» **Given exercise**
Write out the part of the records that opens with the line containing "Click the DETAILS button" and runs through the end of the records, replacing "DETAILS" with "SUMMARY" and changing nothing else. Leave the pictures out.
_ _ _ _ _ _ _
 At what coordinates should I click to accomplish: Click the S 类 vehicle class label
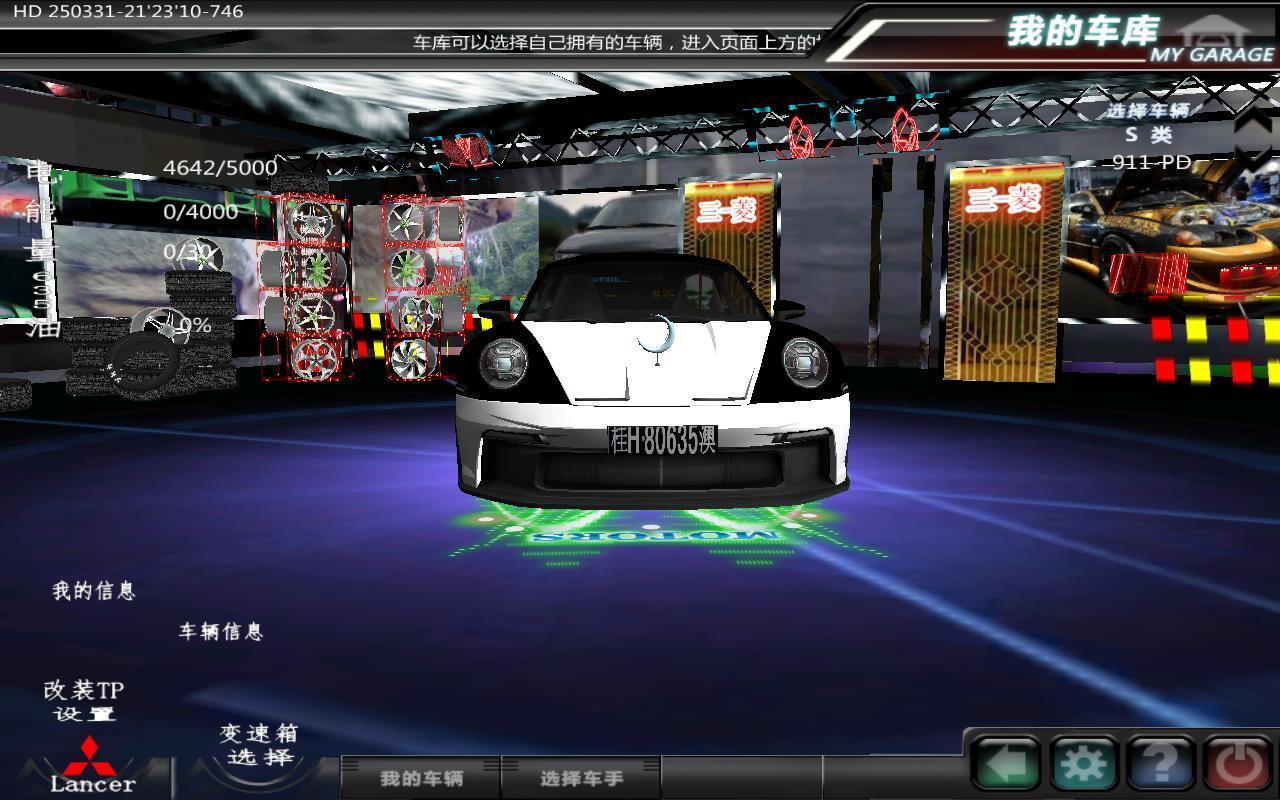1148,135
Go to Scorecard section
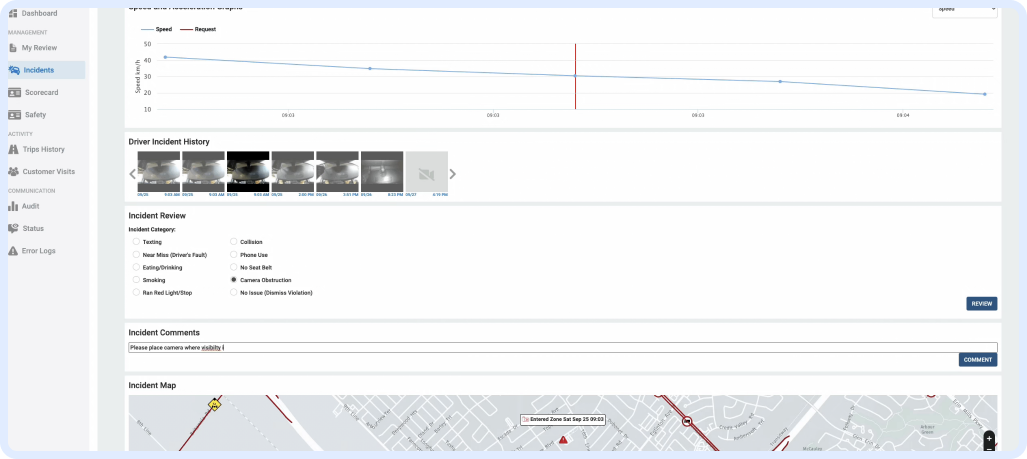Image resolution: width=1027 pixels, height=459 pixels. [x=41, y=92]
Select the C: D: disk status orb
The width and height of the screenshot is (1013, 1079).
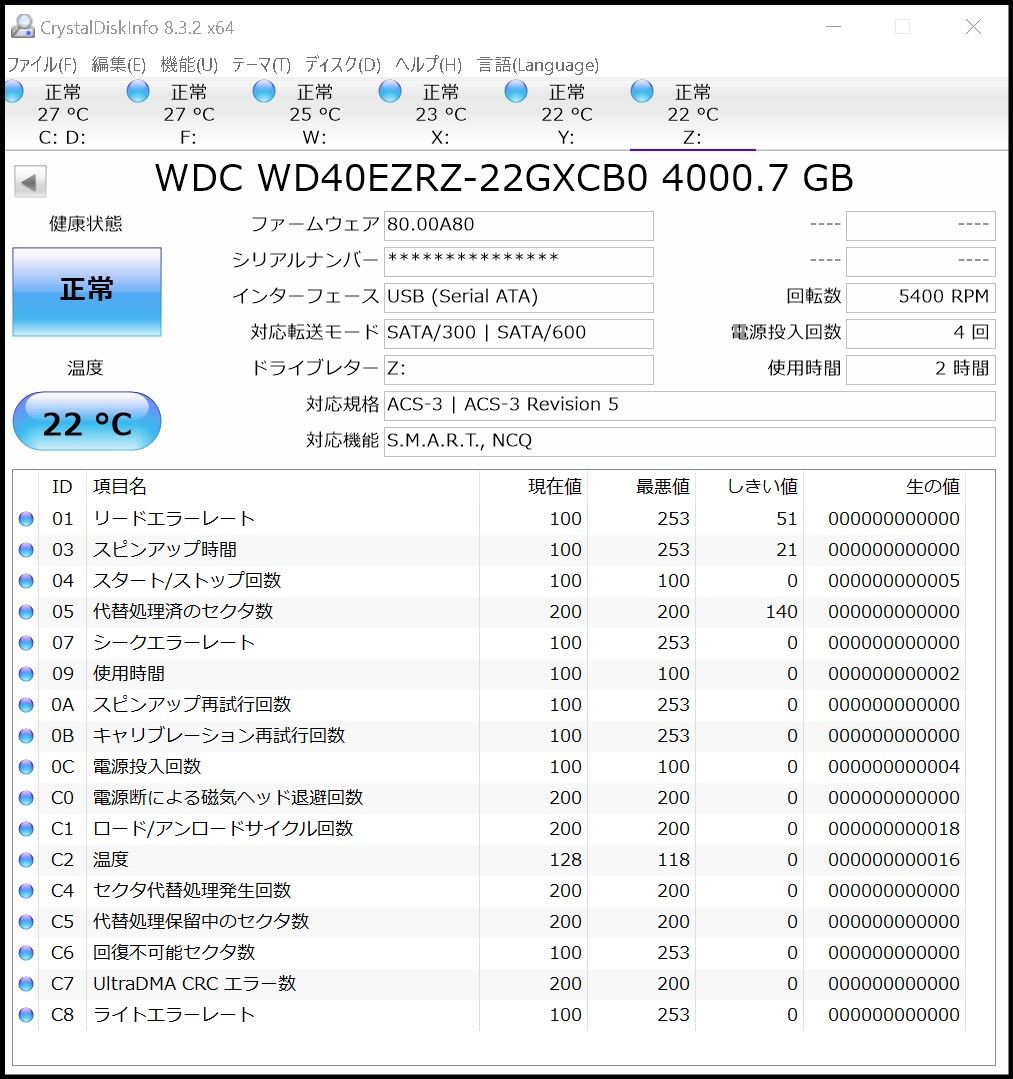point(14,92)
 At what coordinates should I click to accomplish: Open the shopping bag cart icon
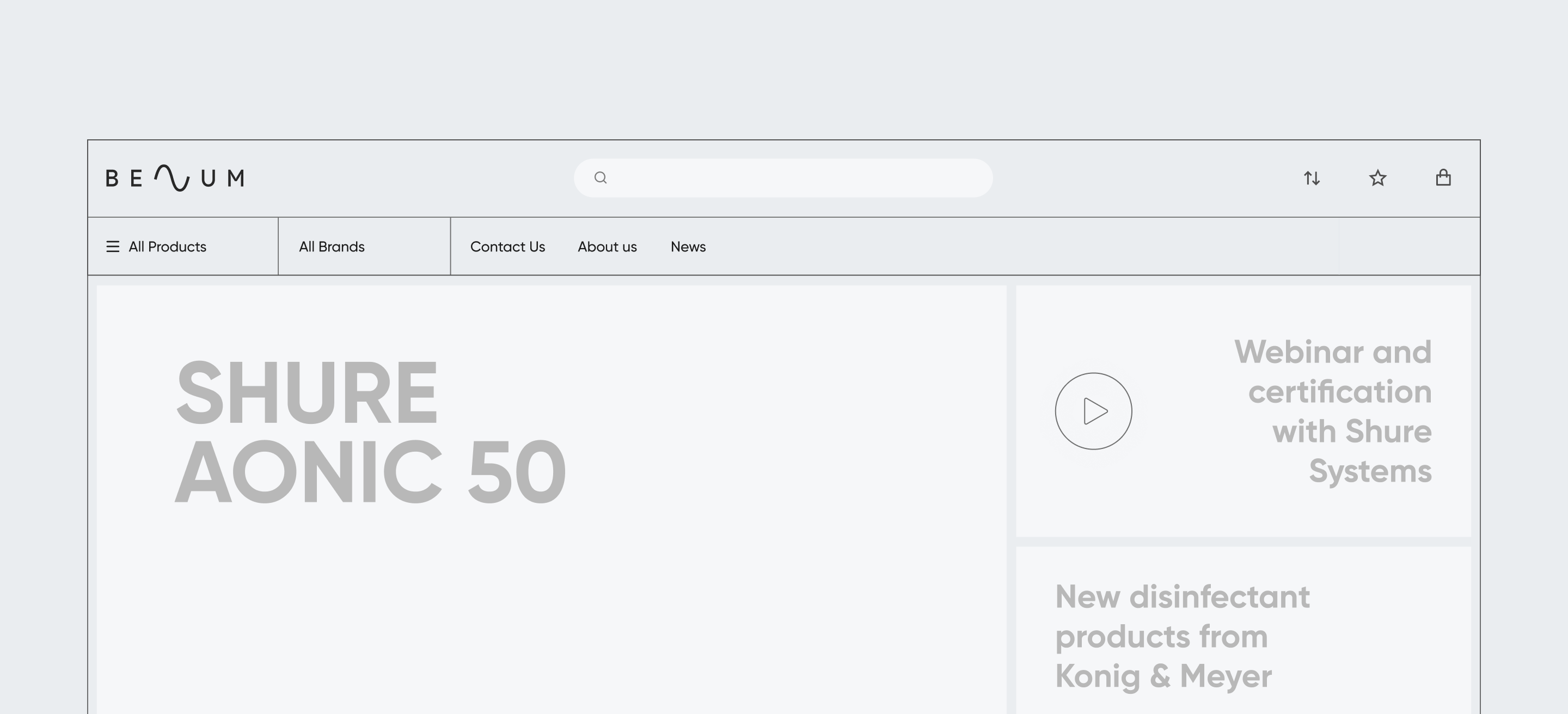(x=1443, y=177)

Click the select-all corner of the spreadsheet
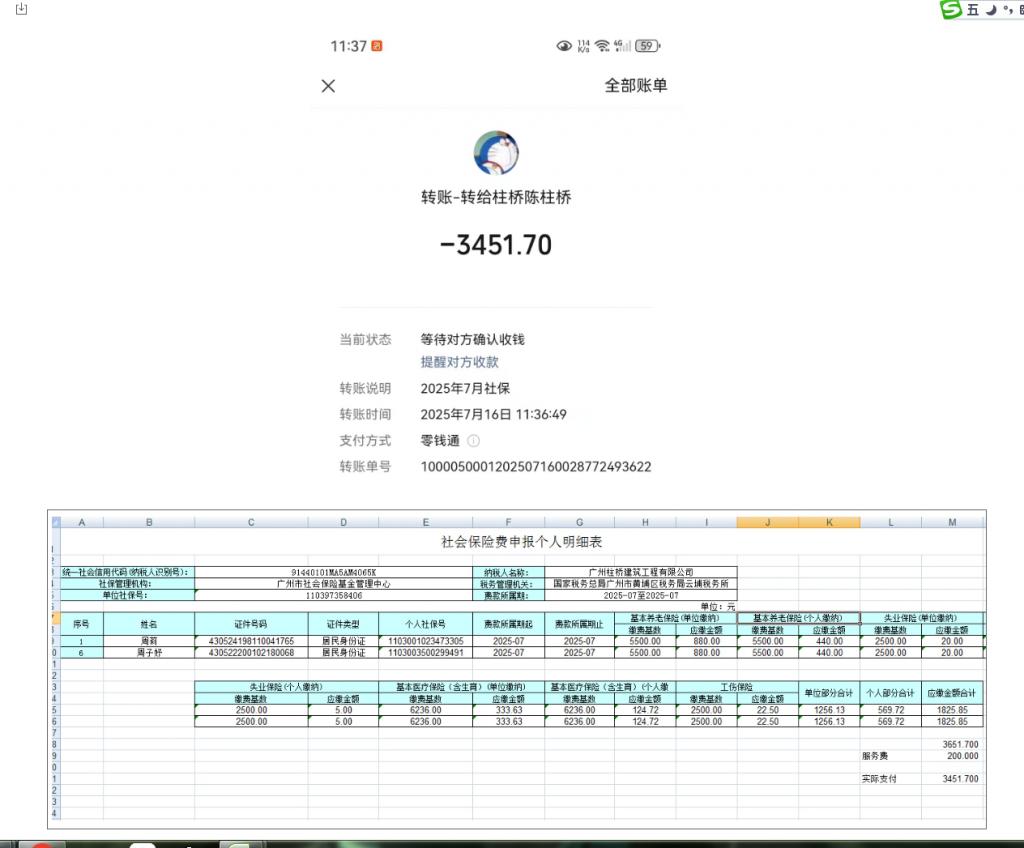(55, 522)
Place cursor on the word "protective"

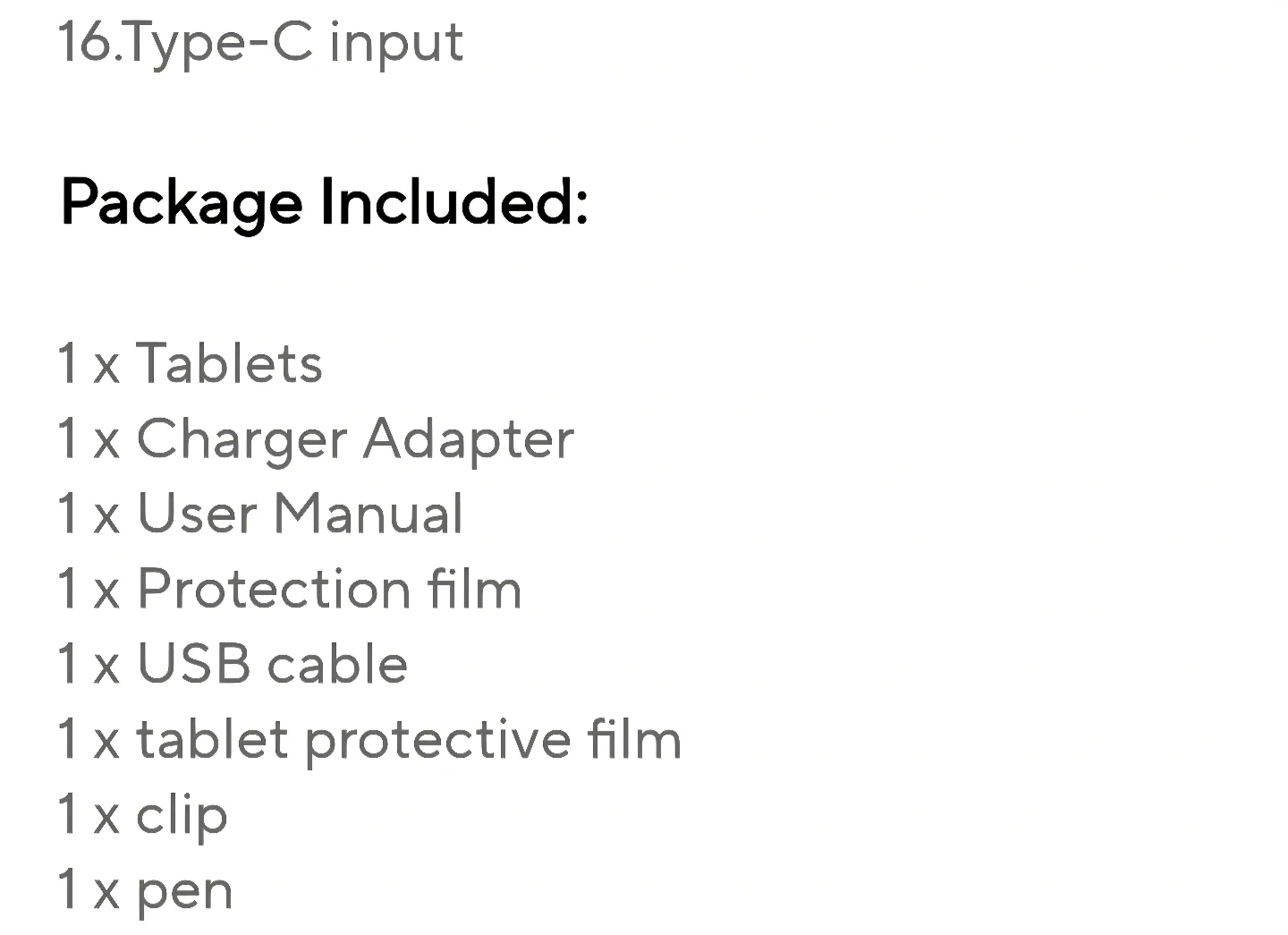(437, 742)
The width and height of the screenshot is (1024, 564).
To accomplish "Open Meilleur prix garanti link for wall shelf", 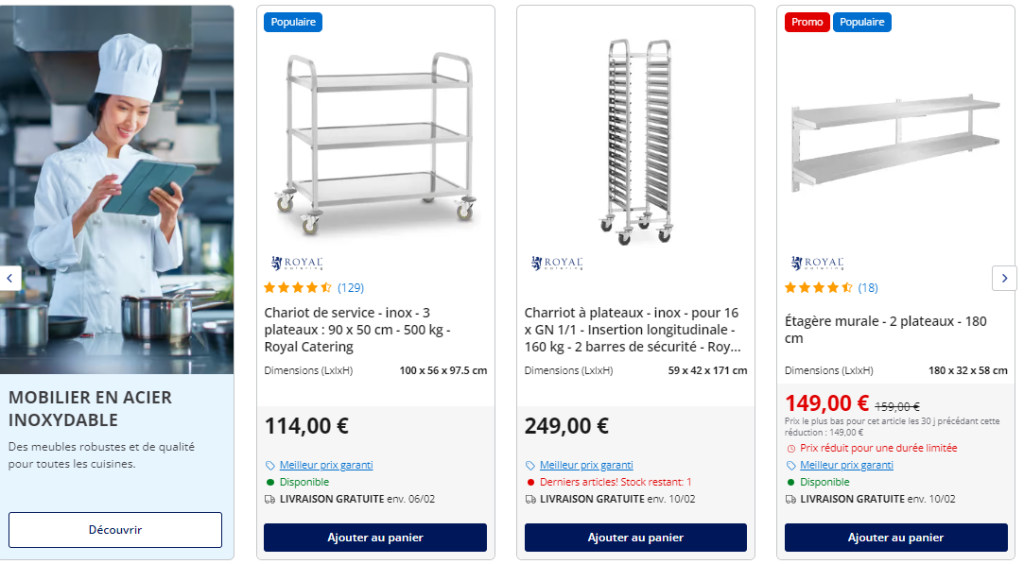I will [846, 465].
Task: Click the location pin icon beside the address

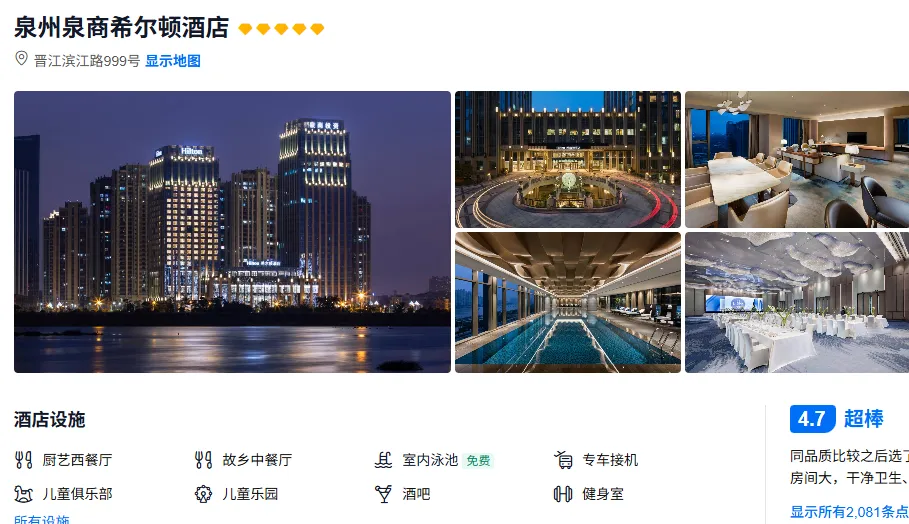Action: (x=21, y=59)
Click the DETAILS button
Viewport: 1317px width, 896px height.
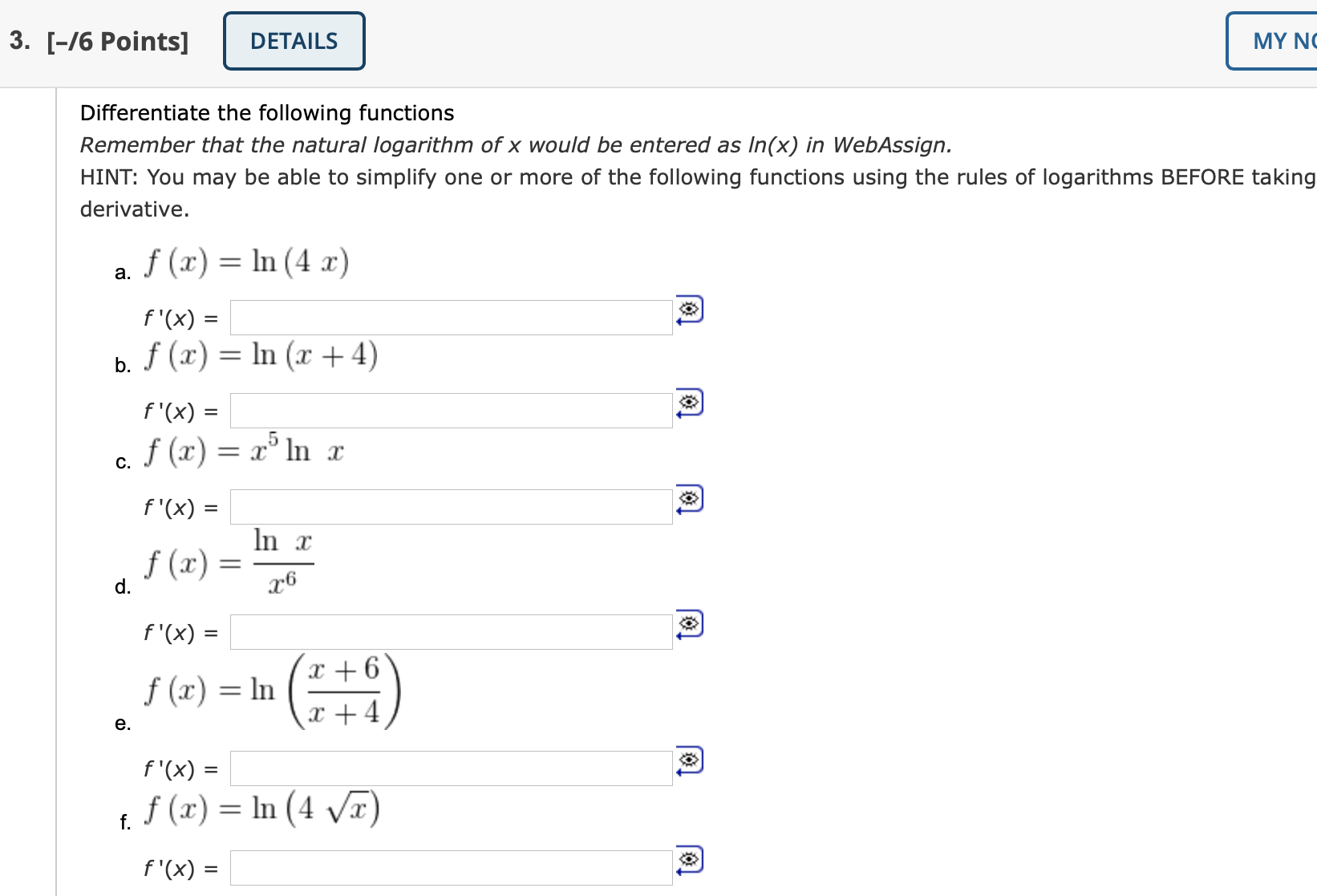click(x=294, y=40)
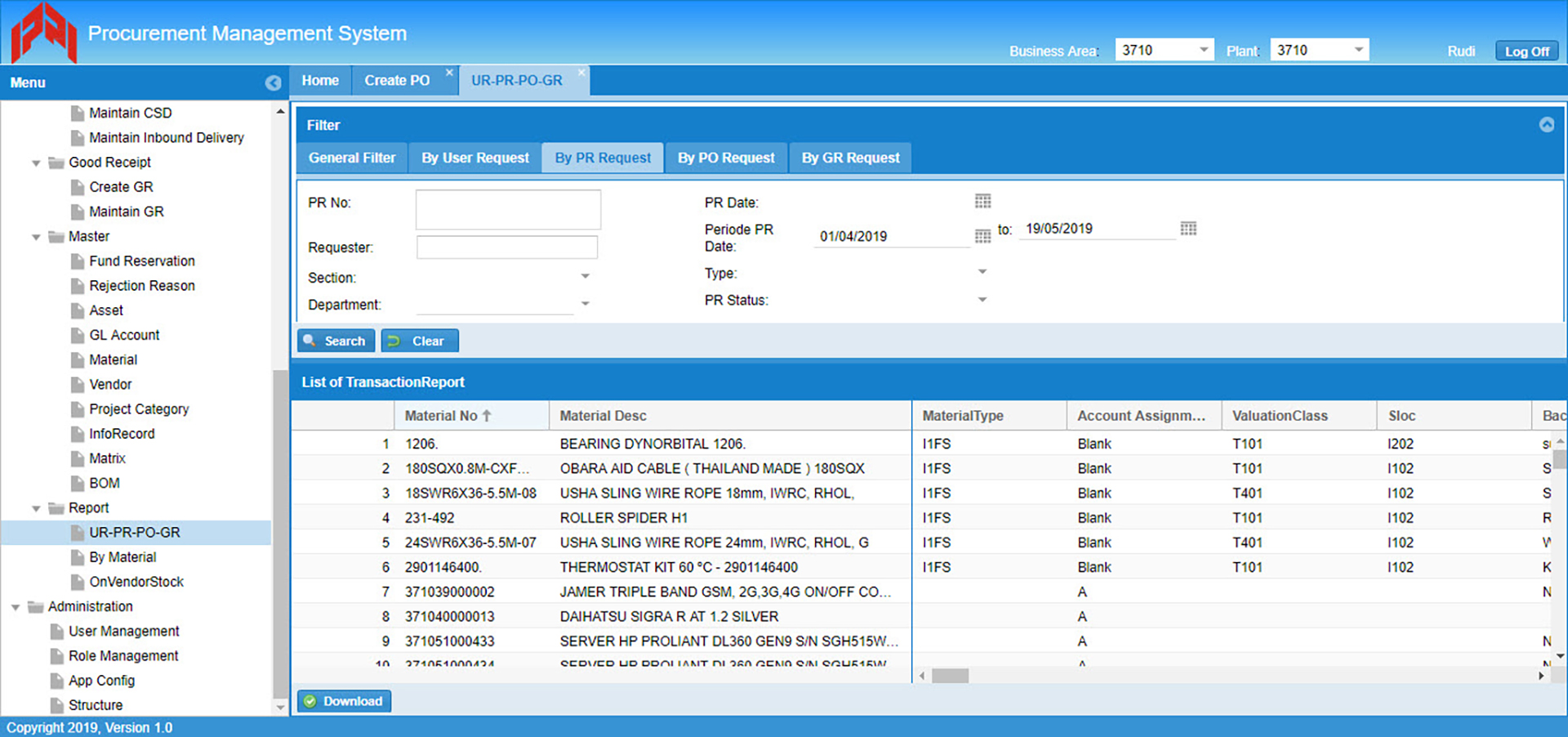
_ _ _ _ _ _ _
» **Completed exercise**
Click the SUMMARY button
Viewport: 1317px width, 896px height.
click(x=294, y=40)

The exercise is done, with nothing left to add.